Do this
Rewrite the lines from the one containing "Given: Select Logé par le CROUS option" through the one containing "Collapse the Pages", replacing "folder" with "directory" and changing nothing else.

Record set
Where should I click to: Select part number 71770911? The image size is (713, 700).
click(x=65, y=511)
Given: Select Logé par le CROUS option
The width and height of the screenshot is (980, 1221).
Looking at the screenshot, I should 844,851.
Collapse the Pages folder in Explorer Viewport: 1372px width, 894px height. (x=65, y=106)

--

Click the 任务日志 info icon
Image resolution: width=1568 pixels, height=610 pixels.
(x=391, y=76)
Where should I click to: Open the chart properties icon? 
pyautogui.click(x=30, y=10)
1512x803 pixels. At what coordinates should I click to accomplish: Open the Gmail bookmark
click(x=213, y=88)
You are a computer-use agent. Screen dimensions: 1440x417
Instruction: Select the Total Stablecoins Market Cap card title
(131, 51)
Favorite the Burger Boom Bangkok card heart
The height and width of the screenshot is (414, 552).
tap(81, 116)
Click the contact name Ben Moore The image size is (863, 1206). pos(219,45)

Written answer
Given: Select Logé par le CROUS option
The width and height of the screenshot is (980, 1221).
Looking at the screenshot, I should 844,851.
Collapse the Pages directory in Explorer Viewport: 1372px width, 894px height. (x=65, y=106)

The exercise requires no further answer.